Apart from the pictures, which must be omitted, restate the data exactly.
::: Supplied records
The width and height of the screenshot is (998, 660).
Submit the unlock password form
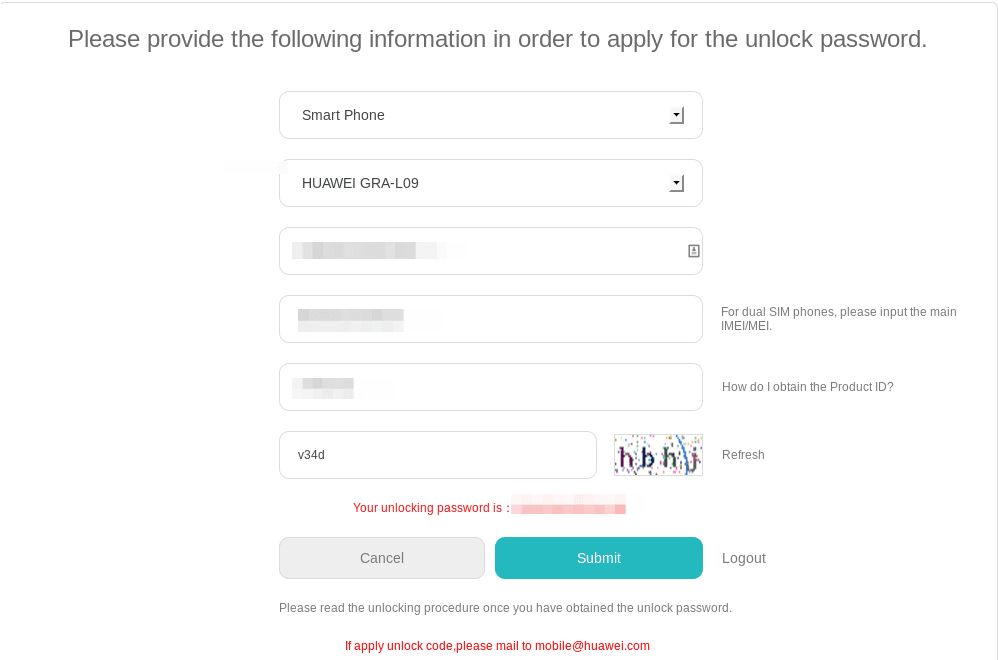pos(599,558)
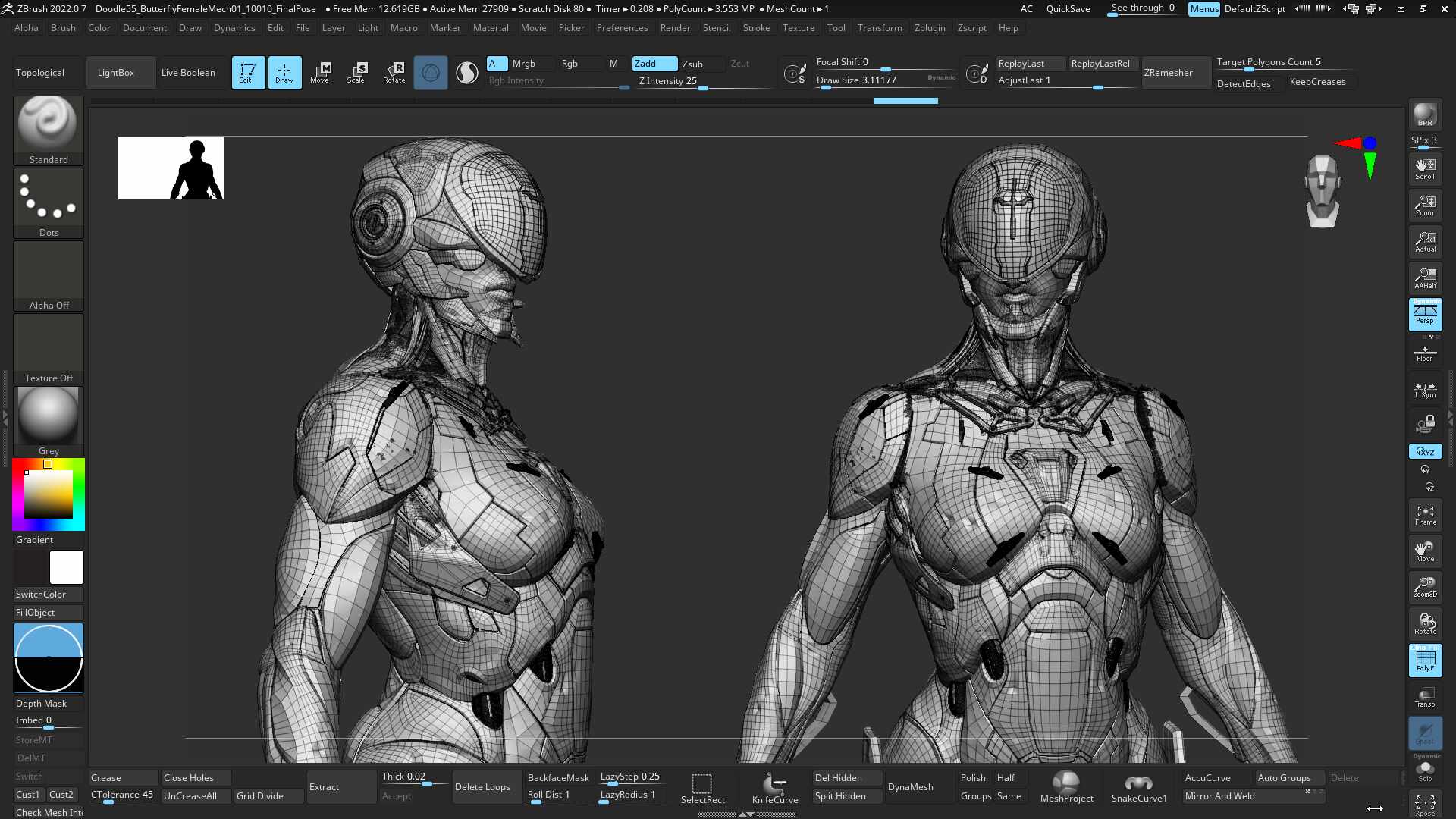Pick a color in the color picker
The width and height of the screenshot is (1456, 819).
click(x=49, y=494)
::::::
— Reply —
The width and height of the screenshot is (998, 660).
Submit the unlock password form
pos(599,558)
Pick a color in the color picker
The width and height of the screenshot is (1456, 819).
click(x=49, y=494)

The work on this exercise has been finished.